Research has shown that many people with psychological disorders benefit from treatment. Effectiveness depends on the specific disorder being treated and the skill of the therapist.

Ways of Assessing Effectiveness

The effectiveness of a particular therapeutic approach can be assessed in three ways: client testimonials, providers’ perceptions, and empirical research.

Client Testimonials

Clients who get treatment for psychological problems often testify to their effectiveness. However, such testimonials can be unreliable for several reasons:

  • Regression toward the mean: People often go into treatment because they are in extreme distress. When their distress becomes less extreme, they may attribute this to the treatment’s effectiveness. But even without treatment, extreme distress tends to decrease. The tendency for extreme states to move toward the average when assessed a second time is called regression toward the mean.
  • The placebo effect: People often feel better after being in treatment because of their expectations that they will improve. (See Chapter 1 for more information on placebo effects.)
  • The justification of effort effect: People may believe that treatment was effective because they spent time, effort, and money on it.
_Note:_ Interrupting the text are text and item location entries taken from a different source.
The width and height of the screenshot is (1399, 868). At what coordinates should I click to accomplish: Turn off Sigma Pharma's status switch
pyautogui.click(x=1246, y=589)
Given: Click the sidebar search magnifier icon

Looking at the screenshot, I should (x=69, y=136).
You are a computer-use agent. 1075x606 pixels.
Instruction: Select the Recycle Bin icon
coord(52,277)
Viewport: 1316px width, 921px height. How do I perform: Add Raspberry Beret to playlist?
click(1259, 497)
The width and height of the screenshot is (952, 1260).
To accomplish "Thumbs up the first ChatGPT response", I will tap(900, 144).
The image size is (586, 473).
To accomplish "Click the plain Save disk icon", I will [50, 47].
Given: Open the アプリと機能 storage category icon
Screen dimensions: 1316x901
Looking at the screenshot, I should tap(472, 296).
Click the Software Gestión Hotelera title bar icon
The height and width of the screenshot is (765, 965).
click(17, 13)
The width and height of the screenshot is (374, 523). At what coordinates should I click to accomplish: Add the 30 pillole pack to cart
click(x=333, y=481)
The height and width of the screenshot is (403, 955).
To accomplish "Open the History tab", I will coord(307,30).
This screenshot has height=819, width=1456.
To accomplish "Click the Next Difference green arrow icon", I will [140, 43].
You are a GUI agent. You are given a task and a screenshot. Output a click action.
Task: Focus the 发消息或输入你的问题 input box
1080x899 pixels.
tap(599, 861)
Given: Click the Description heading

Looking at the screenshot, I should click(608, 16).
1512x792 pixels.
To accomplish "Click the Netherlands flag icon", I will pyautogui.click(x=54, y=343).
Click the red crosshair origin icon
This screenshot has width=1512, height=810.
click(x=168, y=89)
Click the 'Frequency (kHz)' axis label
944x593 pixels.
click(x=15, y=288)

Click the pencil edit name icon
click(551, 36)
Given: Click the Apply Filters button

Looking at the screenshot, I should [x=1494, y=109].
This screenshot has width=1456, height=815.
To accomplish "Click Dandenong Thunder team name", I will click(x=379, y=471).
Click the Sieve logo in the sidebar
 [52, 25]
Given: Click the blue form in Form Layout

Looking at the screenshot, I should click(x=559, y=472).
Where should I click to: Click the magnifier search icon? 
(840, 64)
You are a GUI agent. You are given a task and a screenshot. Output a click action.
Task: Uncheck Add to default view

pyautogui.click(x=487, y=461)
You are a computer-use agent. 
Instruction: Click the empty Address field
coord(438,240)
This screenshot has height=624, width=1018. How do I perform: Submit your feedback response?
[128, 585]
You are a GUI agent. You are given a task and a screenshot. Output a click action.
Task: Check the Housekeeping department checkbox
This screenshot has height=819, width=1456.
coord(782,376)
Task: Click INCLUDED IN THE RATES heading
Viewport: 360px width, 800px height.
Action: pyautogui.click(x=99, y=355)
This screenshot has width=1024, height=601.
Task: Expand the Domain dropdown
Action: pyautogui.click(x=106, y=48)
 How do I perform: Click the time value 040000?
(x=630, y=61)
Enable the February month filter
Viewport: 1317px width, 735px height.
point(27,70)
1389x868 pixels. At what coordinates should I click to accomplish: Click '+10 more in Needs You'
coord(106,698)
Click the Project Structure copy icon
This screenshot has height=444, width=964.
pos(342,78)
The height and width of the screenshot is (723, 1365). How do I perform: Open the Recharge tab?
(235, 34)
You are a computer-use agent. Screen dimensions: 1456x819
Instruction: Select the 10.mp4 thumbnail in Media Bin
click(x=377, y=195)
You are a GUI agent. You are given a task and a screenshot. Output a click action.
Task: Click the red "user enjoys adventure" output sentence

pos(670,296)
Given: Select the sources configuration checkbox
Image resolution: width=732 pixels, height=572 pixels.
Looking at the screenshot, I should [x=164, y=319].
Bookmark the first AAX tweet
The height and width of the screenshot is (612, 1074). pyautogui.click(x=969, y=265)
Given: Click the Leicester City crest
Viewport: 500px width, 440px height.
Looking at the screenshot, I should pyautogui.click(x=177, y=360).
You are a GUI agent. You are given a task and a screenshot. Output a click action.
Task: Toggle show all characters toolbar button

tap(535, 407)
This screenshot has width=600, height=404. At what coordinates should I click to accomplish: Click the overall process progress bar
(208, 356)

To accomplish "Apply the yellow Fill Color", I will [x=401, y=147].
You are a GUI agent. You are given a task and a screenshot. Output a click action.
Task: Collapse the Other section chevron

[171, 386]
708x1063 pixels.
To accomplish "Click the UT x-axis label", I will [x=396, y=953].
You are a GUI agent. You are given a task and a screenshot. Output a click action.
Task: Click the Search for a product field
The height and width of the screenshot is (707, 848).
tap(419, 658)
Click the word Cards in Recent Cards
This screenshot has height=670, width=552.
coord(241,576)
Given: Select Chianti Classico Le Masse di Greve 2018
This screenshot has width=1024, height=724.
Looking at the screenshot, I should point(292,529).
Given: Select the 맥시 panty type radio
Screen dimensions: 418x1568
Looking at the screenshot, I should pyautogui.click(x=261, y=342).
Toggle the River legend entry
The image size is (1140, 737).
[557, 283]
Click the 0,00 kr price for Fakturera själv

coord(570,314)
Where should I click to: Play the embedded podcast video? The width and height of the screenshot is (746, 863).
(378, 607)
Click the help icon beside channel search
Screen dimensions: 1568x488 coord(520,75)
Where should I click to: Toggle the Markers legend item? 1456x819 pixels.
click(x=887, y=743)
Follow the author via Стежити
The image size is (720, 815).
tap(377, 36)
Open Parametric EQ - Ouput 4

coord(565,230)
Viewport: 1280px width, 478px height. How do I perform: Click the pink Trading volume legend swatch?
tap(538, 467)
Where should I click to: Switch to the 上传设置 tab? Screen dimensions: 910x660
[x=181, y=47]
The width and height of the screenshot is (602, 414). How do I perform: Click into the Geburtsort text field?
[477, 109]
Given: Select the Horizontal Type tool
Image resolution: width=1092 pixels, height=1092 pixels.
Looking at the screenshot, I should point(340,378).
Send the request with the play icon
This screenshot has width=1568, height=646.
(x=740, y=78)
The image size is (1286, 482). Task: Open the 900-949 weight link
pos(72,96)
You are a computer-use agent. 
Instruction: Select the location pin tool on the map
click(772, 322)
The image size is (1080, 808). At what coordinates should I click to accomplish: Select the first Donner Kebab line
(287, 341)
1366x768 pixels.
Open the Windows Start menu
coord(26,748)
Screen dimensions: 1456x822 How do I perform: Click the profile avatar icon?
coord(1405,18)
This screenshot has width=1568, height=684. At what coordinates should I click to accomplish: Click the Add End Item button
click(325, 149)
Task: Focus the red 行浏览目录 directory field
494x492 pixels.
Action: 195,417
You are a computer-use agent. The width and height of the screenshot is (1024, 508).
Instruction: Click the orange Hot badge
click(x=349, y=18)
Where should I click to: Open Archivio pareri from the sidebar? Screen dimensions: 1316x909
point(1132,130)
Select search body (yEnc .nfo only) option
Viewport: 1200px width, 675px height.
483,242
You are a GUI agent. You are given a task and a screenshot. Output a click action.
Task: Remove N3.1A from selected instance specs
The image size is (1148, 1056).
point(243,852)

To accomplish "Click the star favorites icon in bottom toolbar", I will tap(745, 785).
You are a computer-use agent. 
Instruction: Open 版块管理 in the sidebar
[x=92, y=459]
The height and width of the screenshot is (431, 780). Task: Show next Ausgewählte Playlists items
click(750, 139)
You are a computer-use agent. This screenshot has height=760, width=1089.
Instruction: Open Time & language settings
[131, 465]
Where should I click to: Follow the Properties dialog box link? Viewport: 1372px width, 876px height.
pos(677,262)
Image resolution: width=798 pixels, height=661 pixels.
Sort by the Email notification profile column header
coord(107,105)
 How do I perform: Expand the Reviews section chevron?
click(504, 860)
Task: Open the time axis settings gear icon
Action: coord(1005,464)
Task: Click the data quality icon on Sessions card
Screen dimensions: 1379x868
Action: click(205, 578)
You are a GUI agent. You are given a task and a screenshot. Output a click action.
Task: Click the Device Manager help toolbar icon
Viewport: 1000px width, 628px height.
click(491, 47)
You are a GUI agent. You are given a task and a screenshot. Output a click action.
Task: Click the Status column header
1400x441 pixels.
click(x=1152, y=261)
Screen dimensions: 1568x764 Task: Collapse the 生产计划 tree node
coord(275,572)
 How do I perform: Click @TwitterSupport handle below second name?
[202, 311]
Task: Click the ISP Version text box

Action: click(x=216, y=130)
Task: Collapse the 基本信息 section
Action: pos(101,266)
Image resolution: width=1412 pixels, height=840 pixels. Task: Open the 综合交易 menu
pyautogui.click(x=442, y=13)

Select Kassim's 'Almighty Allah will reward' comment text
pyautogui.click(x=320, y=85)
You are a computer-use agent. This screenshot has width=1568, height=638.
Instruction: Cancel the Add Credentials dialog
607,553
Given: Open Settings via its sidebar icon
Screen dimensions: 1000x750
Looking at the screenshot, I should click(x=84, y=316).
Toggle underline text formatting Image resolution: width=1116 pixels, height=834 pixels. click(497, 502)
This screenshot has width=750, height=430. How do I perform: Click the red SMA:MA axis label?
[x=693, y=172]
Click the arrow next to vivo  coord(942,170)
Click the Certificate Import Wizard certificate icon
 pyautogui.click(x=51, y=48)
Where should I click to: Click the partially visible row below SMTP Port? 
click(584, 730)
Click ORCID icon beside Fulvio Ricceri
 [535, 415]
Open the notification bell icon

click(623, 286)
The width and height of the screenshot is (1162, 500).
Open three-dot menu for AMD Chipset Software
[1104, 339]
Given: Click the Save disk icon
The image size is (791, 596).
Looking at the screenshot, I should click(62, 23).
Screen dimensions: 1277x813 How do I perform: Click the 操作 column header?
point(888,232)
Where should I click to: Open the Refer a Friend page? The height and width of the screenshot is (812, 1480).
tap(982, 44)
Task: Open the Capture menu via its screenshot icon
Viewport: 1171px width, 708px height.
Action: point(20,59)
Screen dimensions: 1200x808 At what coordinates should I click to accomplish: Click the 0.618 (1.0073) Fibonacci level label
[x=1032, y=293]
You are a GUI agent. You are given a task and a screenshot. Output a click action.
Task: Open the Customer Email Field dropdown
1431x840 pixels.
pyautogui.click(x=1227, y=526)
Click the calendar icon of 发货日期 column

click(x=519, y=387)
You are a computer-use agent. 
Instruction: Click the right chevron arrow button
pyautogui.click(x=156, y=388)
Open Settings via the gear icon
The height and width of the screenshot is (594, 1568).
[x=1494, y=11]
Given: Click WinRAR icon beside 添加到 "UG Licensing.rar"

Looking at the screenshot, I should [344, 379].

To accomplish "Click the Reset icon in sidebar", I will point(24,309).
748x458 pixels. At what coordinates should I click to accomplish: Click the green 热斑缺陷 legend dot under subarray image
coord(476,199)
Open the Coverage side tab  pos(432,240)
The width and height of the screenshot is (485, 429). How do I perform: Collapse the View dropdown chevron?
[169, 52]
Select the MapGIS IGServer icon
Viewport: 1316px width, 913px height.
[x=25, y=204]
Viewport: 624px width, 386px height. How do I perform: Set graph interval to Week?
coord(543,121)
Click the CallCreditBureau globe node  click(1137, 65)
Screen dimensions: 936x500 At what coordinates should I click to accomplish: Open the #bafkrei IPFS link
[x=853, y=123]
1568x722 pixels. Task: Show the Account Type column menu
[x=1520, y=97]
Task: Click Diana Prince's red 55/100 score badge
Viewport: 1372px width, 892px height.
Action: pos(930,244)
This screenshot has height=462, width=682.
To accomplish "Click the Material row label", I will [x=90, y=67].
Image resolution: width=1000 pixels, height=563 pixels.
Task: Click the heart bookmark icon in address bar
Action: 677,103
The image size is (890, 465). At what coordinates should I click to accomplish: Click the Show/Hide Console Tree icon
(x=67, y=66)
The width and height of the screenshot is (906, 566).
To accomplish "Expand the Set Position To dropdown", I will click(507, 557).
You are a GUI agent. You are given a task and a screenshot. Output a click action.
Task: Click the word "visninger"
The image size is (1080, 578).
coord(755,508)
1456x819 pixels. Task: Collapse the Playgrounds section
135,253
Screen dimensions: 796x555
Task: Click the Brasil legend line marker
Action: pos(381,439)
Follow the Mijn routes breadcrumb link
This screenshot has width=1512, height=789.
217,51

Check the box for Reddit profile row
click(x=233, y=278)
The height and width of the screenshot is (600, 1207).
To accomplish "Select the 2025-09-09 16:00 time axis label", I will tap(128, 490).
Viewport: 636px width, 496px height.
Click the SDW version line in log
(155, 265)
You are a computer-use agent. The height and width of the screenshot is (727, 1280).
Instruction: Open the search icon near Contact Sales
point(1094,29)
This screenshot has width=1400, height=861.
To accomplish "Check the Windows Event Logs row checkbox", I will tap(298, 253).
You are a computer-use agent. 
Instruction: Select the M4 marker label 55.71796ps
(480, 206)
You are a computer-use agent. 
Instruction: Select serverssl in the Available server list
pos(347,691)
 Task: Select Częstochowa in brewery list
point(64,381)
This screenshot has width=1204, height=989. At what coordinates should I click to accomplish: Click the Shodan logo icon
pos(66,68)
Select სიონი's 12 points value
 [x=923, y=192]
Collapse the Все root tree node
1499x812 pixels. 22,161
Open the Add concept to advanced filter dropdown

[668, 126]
If people work hard to reach a goal, they are likely to value the goal more. This phenomenon is called justification of effort.

Providers’ Perceptions

Treatment providers can say whether a treatment is effective, but this can be unreliable for several reasons:

  • Regression toward the mean affects providers’ perceptions of success. They may believe that a client who entered treatment in crisis became less extremely distressed because of the treatment. However, such an improvement may have occurred without any intervention.
  • Providers’ perceptions may be biased because clients often emphasize improvements in order to justify discontinuing treatment.
  • Providers may also have biased perceptions because they continue to hear from past clients only when those clients were satisfied with treatment. They don’t often hear from clients who found treatment ineffective.

Empirical Research

Another way to assess effectiveness is through careful empirical research. Research has shown that some treatments are more effective for a particular problem than a placebo or no treatment. These treatments are known as empirically validated treatments. Researchers have to conduct two or more studies in order to conclude that a specific treatment is effective for a particular problem.

Research shows that psychotherapy works for many psychological problems. Although people who do not receive therapy also sometimes improve with time, people who do receive therapy are more likely to improve. Research also shows that all approaches to therapy are about equally effective, though certain kind of therapies do seem somewhat more effective for specific problems.